Fwd: Re: Irish song -- what century and which war? [Was: "yonder"]

Joel S. Berson Berson at ATT.NET
Sat Jun 21 16:51:10 UTC 2008

 From another list:
>Many Irish went to France in 1690 with James II after William's
>victory at the Battle of the Boyne. Could "Now my love has gone to
>France/To try his fortune to advance" refer to James himself, who
>settled his court in France as did his Stuart successors through the
>eighteenth century? If not to James II, it could refer to an adherent
>of the Stuart cause gone into exile with him.

(Not James himself, I infer, since the quoted verse refers to a
"Johnnie" and I assume other verses not to an exiled king.)

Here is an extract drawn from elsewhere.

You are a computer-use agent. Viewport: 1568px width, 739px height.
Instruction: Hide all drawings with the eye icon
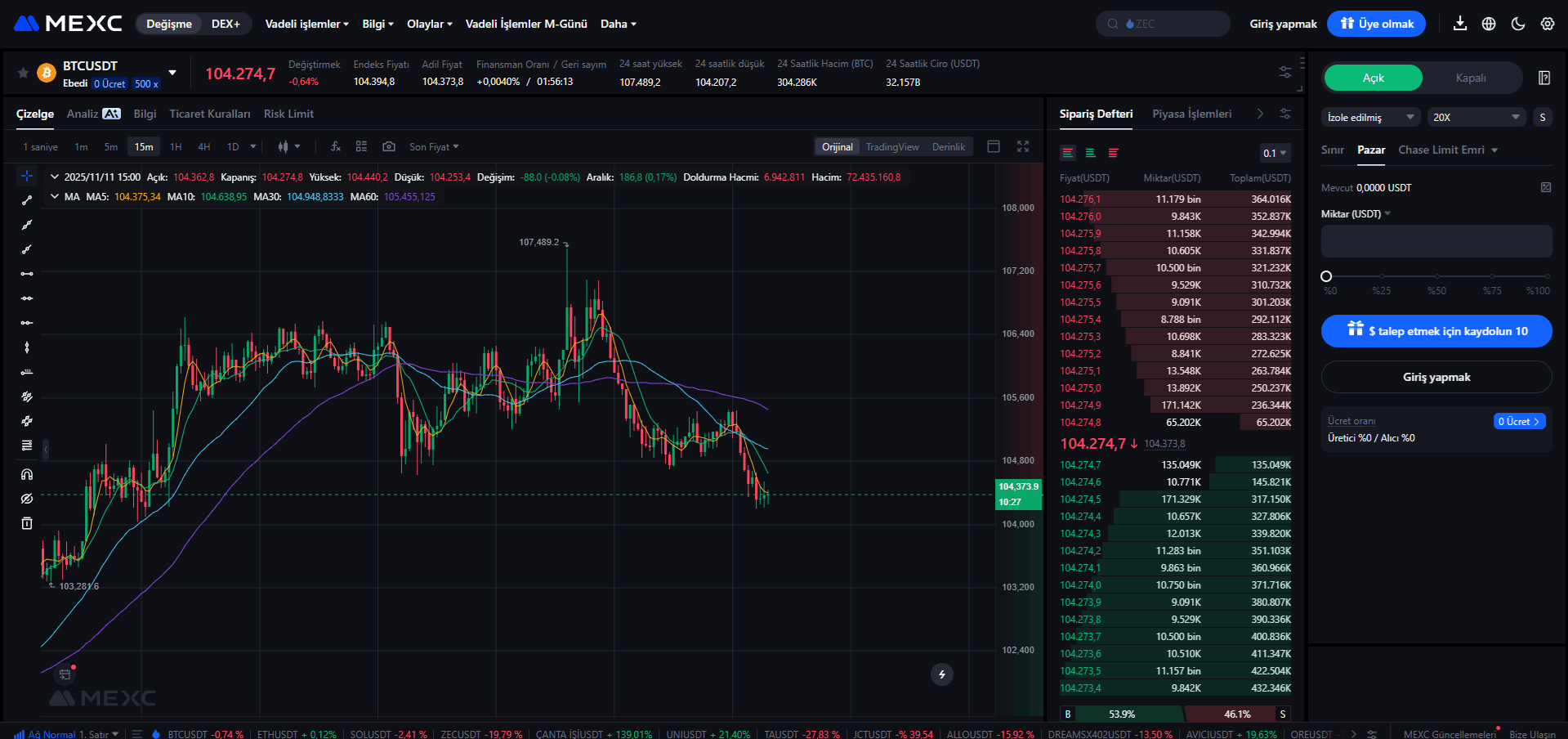pyautogui.click(x=27, y=499)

>On Jun 21, 2008, at 10:30 AM, Joel S. Berson wrote:
>>A correspondent on another list has written:
>>>I was listening to an Irish music CD this morning,
>>>and it's got this song called "Siul a riun," an Irish ballad. ...
>>>This song might refer to
>>>the Napoleonic wars in Europe, so I would place it in the early
>>>19th century
>>>(I don't know of any other wars between Great Britain and France
>>>that took
>>>place in Europe, thus the placing, though I might be wrong).
>>Someone else wrote:
>>>The Peter, Paul, and Mary version of the song (entitled "Gone the
>>>Rainbow") included these words:
>>>      I sold my flax, I sold my wheel
>>>      To buy my love a sword of steel
>>>      So it in battle he might wield
>>>      Johnny's gone for a soldier
>>>These words, if accurate (PP&M frequently made changes to the
>>>songs they sung and made no claim to historical accuracy), would
>>>place the song in the days of spinning wheels and soldiers who
>>>used swords.  That would be earlier than the Wars of the French
>>>Revolution, which were mostly fought with gunpowder.  Swords went
>>>out of fashion on land battlefields in the late 17th Century with
>>>the invention of the bayonet (which in its turn was made obsolete
>>>by the pop-top on beer cans.)
>>>So the song apparently goes back to, at the latest, the Battle of
>>>the Boyne (1690).  Did the Irish mix Gaelic and English in songs
>>>that early?
>>>As for wars between Britain and France that were fought by British
>>>land armies in Continental Europe:
>>>Wars of the French Revolution (British armies mainly 1808-1815)
>>>Seven Years War
>>>War of the Spanish Succession
>>>Hundred Years War
>>>Various unnamed wars between the Norman Conquest and the Hundred
>>>Years War
>>Later, the original correspondent supplied this additional
>>>I have assumed that since the song reads, in one place:
>>>But now my love has gone to France,
>>>To try his fortune to advance;
>>>If he e'er comes back, 'tis but a chance,
>>>Is go dte tu mo mhuirnin slan
>>>Therefore, to me it's obvious the war was on the Continent,
>>>not on the British Isles nor in the Americas.
>>Another person added:
>>>I first knew a version of this song as "Johnny has gone for a
>>>soldier" sung by Burl Ives (without _yonder_ in the song). The notes
>>>accompanying the text says it was sung during the American
>>>Revolution. A web search also identifies it as a Revolutionary War
>>>song, "probably an American adaptation of the Irish tune Shule Aroon
>>>from the 17th Century".
>>So:  What war sent Irish soldiers to fight with swords in France in
>>the 17th century?  Or perhaps the *tune* is from the 17th century,
>>but the words (in the various versions given) are from later?